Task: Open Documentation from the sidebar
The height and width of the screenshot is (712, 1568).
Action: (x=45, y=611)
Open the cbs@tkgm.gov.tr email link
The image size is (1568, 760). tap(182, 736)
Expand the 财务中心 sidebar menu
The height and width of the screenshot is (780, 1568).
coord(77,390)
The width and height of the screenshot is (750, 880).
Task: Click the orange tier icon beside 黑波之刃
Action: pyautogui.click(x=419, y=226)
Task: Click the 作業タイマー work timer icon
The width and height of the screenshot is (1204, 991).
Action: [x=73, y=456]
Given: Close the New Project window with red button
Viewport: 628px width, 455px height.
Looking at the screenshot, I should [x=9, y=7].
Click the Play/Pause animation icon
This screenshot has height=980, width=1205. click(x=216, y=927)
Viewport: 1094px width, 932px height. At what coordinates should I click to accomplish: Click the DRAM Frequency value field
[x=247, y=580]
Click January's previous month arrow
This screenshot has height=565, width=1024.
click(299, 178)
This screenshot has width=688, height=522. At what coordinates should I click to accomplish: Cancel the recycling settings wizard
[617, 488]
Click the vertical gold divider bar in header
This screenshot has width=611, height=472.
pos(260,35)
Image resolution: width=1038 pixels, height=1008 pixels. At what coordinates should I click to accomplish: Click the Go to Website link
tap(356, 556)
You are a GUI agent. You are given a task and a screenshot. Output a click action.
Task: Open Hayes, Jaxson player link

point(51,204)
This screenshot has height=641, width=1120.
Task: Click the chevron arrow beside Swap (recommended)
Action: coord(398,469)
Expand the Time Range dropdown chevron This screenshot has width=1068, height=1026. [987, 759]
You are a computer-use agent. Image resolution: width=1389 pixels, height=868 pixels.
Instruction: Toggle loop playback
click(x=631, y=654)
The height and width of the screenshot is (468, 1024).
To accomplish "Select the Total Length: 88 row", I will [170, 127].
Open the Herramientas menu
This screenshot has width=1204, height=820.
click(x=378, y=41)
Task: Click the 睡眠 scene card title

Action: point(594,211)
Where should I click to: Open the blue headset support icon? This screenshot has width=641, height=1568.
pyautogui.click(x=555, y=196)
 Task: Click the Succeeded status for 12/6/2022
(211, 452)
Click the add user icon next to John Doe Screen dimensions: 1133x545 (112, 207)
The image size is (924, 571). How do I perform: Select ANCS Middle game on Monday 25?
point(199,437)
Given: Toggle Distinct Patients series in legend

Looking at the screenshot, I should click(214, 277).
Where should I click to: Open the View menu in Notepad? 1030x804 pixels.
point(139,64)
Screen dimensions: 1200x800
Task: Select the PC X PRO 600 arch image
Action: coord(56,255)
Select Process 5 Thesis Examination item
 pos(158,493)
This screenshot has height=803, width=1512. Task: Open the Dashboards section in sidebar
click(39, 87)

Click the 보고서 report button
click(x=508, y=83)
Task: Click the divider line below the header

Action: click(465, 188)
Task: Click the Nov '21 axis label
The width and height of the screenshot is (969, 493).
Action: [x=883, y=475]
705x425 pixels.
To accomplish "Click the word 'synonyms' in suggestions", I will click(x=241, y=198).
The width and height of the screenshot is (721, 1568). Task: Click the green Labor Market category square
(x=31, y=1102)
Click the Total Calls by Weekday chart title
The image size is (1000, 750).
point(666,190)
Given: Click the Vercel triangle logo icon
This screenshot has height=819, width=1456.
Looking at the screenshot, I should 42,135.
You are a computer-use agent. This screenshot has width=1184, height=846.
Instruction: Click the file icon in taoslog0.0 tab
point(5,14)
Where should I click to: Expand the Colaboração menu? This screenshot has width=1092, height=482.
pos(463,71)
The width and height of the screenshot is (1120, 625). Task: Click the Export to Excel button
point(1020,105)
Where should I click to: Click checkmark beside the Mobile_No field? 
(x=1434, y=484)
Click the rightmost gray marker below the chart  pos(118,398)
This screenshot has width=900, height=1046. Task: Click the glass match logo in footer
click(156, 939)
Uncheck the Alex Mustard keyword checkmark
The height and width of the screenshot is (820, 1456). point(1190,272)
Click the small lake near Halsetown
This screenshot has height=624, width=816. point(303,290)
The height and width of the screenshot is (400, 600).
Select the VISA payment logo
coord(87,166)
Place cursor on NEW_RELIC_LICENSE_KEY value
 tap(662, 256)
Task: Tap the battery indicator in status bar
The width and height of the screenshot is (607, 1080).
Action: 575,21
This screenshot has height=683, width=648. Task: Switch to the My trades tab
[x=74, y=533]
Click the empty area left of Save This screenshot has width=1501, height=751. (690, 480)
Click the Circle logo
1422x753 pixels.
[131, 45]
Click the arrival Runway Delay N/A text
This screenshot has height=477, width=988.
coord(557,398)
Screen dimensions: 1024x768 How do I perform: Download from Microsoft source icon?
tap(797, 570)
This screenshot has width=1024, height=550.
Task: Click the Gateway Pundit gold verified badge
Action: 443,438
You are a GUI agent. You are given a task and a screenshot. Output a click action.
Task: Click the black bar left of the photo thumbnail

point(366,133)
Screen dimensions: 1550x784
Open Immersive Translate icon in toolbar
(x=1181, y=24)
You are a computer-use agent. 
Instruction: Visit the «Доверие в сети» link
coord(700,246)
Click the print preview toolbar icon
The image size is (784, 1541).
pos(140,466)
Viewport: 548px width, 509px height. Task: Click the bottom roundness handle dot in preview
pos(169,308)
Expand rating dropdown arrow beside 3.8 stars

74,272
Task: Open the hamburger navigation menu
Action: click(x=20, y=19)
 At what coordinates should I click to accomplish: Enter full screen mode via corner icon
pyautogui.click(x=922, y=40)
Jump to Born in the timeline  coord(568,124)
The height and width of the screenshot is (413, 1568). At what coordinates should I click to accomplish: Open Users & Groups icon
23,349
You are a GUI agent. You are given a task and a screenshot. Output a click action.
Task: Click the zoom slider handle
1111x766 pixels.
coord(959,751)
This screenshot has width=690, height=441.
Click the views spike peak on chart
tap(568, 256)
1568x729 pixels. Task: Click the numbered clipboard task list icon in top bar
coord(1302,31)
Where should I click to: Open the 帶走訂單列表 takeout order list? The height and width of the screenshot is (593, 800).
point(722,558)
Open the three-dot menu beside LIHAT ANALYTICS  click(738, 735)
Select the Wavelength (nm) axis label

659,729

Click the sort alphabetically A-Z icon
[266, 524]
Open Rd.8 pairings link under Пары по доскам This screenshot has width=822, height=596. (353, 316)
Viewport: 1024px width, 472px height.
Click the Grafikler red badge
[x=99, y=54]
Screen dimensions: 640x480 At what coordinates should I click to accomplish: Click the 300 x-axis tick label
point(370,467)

————

Task directions
Full transcription, please: every entry, exactly as written.

Exercise result
Task: Open Documentation from the sidebar
The height and width of the screenshot is (712, 1568).
Action: (x=45, y=611)
Open the cbs@tkgm.gov.tr email link
The image size is (1568, 760). tap(182, 736)
Expand the 财务中心 sidebar menu
The height and width of the screenshot is (780, 1568).
coord(77,390)
The width and height of the screenshot is (750, 880).
Task: Click the orange tier icon beside 黑波之刃
Action: pyautogui.click(x=419, y=226)
Task: Click the 作業タイマー work timer icon
The width and height of the screenshot is (1204, 991).
Action: [x=73, y=456]
Given: Close the New Project window with red button
Viewport: 628px width, 455px height.
Looking at the screenshot, I should [x=9, y=7].
Click the Play/Pause animation icon
This screenshot has height=980, width=1205. click(x=216, y=927)
Viewport: 1094px width, 932px height. At what coordinates should I click to accomplish: Click the DRAM Frequency value field
[x=247, y=580]
Click January's previous month arrow
This screenshot has height=565, width=1024.
click(299, 178)
This screenshot has width=688, height=522. At what coordinates should I click to accomplish: Cancel the recycling settings wizard
[617, 488]
Click the vertical gold divider bar in header
This screenshot has width=611, height=472.
pos(260,35)
Image resolution: width=1038 pixels, height=1008 pixels. At what coordinates should I click to accomplish: Click the Go to Website link
tap(356, 556)
You are a GUI agent. You are given a task and a screenshot. Output a click action.
Task: Open Hayes, Jaxson player link

point(51,204)
This screenshot has height=641, width=1120.
Task: Click the chevron arrow beside Swap (recommended)
Action: coord(398,469)
Expand the Time Range dropdown chevron This screenshot has width=1068, height=1026. [987, 759]
You are a computer-use agent. Image resolution: width=1389 pixels, height=868 pixels.
Instruction: Toggle loop playback
click(x=631, y=654)
The height and width of the screenshot is (468, 1024).
To accomplish "Select the Total Length: 88 row", I will [170, 127].
Open the Herramientas menu
This screenshot has width=1204, height=820.
click(x=378, y=41)
Task: Click the 睡眠 scene card title

Action: point(594,211)
Where should I click to: Open the blue headset support icon? This screenshot has width=641, height=1568.
pyautogui.click(x=555, y=196)
 Task: Click the Succeeded status for 12/6/2022
(211, 452)
Click the add user icon next to John Doe Screen dimensions: 1133x545 (112, 207)
The image size is (924, 571). How do I perform: Select ANCS Middle game on Monday 25?
point(199,437)
Given: Toggle Distinct Patients series in legend

Looking at the screenshot, I should click(214, 277).
Where should I click to: Open the View menu in Notepad? 1030x804 pixels.
point(139,64)
Screen dimensions: 1200x800
Task: Select the PC X PRO 600 arch image
Action: coord(56,255)
Select Process 5 Thesis Examination item
 pos(158,493)
This screenshot has height=803, width=1512. Task: Open the Dashboards section in sidebar
click(39, 87)

Click the 보고서 report button
click(x=508, y=83)
Task: Click the divider line below the header

Action: click(465, 188)
Task: Click the Nov '21 axis label
The width and height of the screenshot is (969, 493).
Action: [x=883, y=475]
705x425 pixels.
To accomplish "Click the word 'synonyms' in suggestions", I will click(x=241, y=198).
The width and height of the screenshot is (721, 1568). Task: Click the green Labor Market category square
(x=31, y=1102)
Click the Total Calls by Weekday chart title
The image size is (1000, 750).
point(666,190)
Given: Click the Vercel triangle logo icon
This screenshot has height=819, width=1456.
Looking at the screenshot, I should 42,135.
You are a computer-use agent. This screenshot has width=1184, height=846.
Instruction: Click the file icon in taoslog0.0 tab
point(5,14)
Where should I click to: Expand the Colaboração menu? This screenshot has width=1092, height=482.
pos(463,71)
The width and height of the screenshot is (1120, 625). Task: Click the Export to Excel button
point(1020,105)
Where should I click to: Click checkmark beside the Mobile_No field? 
(x=1434, y=484)
Click the rightmost gray marker below the chart  pos(118,398)
This screenshot has width=900, height=1046. Task: Click the glass match logo in footer
click(156, 939)
Uncheck the Alex Mustard keyword checkmark
The height and width of the screenshot is (820, 1456). point(1190,272)
Click the small lake near Halsetown
This screenshot has height=624, width=816. point(303,290)
The height and width of the screenshot is (400, 600).
Select the VISA payment logo
coord(87,166)
Place cursor on NEW_RELIC_LICENSE_KEY value
 tap(662, 256)
Task: Tap the battery indicator in status bar
The width and height of the screenshot is (607, 1080).
Action: 575,21
This screenshot has height=683, width=648. Task: Switch to the My trades tab
[x=74, y=533]
Click the empty area left of Save This screenshot has width=1501, height=751. (690, 480)
Click the Circle logo
1422x753 pixels.
[131, 45]
Click the arrival Runway Delay N/A text
This screenshot has height=477, width=988.
coord(557,398)
Screen dimensions: 1024x768 How do I perform: Download from Microsoft source icon?
tap(797, 570)
This screenshot has width=1024, height=550.
Task: Click the Gateway Pundit gold verified badge
Action: 443,438
You are a GUI agent. You are given a task and a screenshot. Output a click action.
Task: Click the black bar left of the photo thumbnail

point(366,133)
Screen dimensions: 1550x784
Open Immersive Translate icon in toolbar
(x=1181, y=24)
You are a computer-use agent. 
Instruction: Visit the «Доверие в сети» link
coord(700,246)
Click the print preview toolbar icon
The image size is (784, 1541).
pos(140,466)
Viewport: 548px width, 509px height. Task: Click the bottom roundness handle dot in preview
pos(169,308)
Expand rating dropdown arrow beside 3.8 stars

74,272
Task: Open the hamburger navigation menu
Action: click(x=20, y=19)
 At what coordinates should I click to accomplish: Enter full screen mode via corner icon
pyautogui.click(x=922, y=40)
Jump to Born in the timeline  coord(568,124)
The height and width of the screenshot is (413, 1568). At what coordinates should I click to accomplish: Open Users & Groups icon
23,349
You are a GUI agent. You are given a task and a screenshot. Output a click action.
Task: Click the zoom slider handle
1111x766 pixels.
coord(959,751)
This screenshot has width=690, height=441.
Click the views spike peak on chart
tap(568, 256)
1568x729 pixels. Task: Click the numbered clipboard task list icon in top bar
coord(1302,31)
Where should I click to: Open the 帶走訂單列表 takeout order list? The height and width of the screenshot is (593, 800).
point(722,558)
Open the three-dot menu beside LIHAT ANALYTICS  click(738, 735)
Select the Wavelength (nm) axis label

659,729

Click the sort alphabetically A-Z icon
[266, 524]
Open Rd.8 pairings link under Пары по доскам This screenshot has width=822, height=596. (353, 316)
Viewport: 1024px width, 472px height.
Click the Grafikler red badge
[x=99, y=54]
Screen dimensions: 640x480 At what coordinates should I click to accomplish: Click the 300 x-axis tick label
point(370,467)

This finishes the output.